TASK ITEM →
Looking at each line of the data below, tally those that contain the word "computer" and give only the total.

(SUPPLIED MATERIAL Opens)

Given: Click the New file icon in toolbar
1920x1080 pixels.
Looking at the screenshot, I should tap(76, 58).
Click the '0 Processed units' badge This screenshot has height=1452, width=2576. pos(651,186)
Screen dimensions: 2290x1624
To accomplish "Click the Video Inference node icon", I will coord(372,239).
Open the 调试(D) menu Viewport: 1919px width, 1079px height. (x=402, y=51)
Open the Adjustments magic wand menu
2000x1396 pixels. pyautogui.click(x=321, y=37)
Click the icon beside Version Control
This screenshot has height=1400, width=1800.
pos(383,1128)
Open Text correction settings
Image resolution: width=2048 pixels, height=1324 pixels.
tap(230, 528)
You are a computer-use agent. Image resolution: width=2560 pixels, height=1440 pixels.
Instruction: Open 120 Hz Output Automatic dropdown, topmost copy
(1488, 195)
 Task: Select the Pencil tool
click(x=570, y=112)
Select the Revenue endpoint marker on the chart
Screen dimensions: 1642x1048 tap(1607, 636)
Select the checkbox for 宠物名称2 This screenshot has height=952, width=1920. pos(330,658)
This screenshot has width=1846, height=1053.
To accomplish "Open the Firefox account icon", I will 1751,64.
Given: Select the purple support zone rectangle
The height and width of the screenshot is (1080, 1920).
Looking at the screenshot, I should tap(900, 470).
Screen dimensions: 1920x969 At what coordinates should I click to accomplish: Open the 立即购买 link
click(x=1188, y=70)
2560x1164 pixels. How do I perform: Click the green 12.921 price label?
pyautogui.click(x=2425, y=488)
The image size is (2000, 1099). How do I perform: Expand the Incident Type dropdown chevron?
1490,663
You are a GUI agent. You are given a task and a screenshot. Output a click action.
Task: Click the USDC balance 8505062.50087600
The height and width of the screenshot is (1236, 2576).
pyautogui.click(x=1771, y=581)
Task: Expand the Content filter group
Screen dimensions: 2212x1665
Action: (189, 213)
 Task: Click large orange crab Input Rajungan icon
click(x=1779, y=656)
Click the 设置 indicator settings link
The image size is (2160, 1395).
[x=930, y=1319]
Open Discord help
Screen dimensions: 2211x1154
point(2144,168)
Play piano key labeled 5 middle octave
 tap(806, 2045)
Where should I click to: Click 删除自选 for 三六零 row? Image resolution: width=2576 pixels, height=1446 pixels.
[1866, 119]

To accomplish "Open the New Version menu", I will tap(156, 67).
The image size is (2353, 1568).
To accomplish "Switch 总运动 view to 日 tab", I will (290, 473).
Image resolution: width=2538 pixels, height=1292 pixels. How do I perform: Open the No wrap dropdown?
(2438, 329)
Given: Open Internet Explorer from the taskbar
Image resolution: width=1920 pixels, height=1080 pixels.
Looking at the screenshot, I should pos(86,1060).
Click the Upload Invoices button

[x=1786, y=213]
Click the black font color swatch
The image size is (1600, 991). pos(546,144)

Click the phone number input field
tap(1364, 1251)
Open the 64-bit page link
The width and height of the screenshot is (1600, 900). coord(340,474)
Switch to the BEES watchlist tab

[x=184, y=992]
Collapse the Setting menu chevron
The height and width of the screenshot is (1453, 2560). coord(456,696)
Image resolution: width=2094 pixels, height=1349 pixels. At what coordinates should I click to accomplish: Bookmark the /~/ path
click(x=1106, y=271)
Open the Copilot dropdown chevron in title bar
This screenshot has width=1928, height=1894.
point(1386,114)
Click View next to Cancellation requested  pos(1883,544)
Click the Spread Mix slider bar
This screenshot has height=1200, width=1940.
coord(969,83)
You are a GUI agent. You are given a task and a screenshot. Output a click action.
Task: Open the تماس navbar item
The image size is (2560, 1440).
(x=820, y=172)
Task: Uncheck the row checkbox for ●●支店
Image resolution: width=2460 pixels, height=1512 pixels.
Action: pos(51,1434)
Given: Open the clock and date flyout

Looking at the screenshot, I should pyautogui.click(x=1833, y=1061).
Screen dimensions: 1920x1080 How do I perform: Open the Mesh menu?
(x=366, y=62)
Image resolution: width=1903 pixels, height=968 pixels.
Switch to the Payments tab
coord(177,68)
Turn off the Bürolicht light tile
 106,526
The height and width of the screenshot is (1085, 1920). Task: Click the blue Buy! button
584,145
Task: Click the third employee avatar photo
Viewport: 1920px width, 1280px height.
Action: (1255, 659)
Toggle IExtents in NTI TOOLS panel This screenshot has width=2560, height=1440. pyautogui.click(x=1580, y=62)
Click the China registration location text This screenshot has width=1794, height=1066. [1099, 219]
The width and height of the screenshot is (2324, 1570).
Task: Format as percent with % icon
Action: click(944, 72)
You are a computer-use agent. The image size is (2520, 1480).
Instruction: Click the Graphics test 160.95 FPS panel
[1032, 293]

(SUPPLIED MATERIAL Closes)

WRITTEN RESPONSE →
2